While reasoning-enhanced Large Language Models (LLMs) have demonstrated remarkable advances in complex tasks such as mathematics and coding, their effectiveness across universal multimodal scenarios remains uncertain. The trend of releasing parallel "Instruct" and "Thinking" models by leading developers serves merely as a resource-intensive workaround, stemming from the lack of a criterion for determining when reasoning is truly beneficial. In this paper, we propose Dual Tuning, a framework designed to assess whether reasoning yields positive gains for target tasks under given base models and datasets. By jointly fine-tuning on paired Chain-of-Thought (CoT) and Direct-Answer (DA) data under controlled prompts, we systematically quantify and compare the gains of both training modes using the proposed metrics, and establish the "Thinking Boundary" to evaluate the suitability of reasoning training across diverse multimodal tasks, including spatial, mathematical, and multi-disciplinary domains. We further explore the impact of reinforcement training and thinking patterns on reasoning suitability, and validate whether the "Thinking Boundary" can guide data refinement. Our findings challenge the "reasoning-for-all" paradigm, providing practical guidance for identifying appropriate data and training strategies, and motivating the development of resource-efficient, adaptive auto-think systems.

Figures (7)

• Figure 1: The base model shows discrepancies in initial performance between CoT and DA inference across various tasks. Positive values indicate that CoT inference has an advantage.
• Figure 2: We plot each task's $\mathbf{Gain_{CoT}}$ and $\mathbf{Gain_{DA}}$ in a two-dimensional coordinate map. Through three distinct regions, we categorize the suitability of different tasks for the two training modes.
• Figure 3: We evaluated on two different datasets, marked by circles (original) and triangles (new) on MMMU. The resulting change in task distribution highlights how Thinking Patterns dictate reasoning suitability across different tasks.
• Figure 4: The effectiveness of a thinking pattern depends on its refinement and the exclusion of redundant or invalid reasoning. We compare the $\mathbf{Gain_{token}}$ for both datasets on MathVista tasks.

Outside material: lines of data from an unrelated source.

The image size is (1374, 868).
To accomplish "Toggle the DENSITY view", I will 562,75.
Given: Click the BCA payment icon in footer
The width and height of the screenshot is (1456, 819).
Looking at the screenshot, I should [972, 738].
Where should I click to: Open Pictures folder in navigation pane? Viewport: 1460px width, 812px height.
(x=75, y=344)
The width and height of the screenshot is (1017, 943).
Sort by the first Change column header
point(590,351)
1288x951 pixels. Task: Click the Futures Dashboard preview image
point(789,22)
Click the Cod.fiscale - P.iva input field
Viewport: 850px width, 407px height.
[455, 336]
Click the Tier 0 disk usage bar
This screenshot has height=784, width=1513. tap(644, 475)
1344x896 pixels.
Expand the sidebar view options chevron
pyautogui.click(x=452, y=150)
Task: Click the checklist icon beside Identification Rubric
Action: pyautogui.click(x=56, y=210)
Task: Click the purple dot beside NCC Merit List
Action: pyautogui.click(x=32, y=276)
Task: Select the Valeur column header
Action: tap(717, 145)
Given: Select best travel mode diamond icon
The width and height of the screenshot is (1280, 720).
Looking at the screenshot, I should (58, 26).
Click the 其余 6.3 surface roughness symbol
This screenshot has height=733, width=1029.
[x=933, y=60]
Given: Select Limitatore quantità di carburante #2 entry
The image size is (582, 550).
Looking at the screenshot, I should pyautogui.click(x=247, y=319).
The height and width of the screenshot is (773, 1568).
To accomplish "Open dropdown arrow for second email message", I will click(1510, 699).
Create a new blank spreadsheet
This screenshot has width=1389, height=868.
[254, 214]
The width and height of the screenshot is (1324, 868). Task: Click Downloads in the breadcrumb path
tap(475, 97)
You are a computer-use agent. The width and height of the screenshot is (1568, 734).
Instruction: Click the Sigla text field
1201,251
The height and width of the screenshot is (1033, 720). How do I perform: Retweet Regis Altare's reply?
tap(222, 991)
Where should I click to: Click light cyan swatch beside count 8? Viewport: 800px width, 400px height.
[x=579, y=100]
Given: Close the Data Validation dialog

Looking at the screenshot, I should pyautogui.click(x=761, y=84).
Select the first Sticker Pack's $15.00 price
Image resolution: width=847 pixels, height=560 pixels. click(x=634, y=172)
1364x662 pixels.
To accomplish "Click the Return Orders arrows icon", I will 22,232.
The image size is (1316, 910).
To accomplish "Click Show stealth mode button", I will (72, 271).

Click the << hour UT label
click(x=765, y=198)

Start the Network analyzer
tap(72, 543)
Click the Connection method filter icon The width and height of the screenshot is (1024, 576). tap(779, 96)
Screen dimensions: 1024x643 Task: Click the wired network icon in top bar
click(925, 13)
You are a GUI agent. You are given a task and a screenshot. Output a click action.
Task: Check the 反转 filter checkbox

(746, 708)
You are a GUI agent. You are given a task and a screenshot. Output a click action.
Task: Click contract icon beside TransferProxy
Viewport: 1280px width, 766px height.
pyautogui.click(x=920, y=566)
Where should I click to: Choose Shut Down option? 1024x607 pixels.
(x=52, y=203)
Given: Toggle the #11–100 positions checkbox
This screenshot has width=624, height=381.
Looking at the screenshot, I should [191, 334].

• Figure 5: We partition tasks into two halves using $\mathbf{Gain_{DA}}$ from Figure \ref{['fig:mmmu_sca']} and conduct two separate DA training on the data belonging to each half. The results show that left-side tasks predominantly show negative gains and right-side positive tasks mostly achieve positive gains after standalone training, which confirms the efficacy of the corresponding data.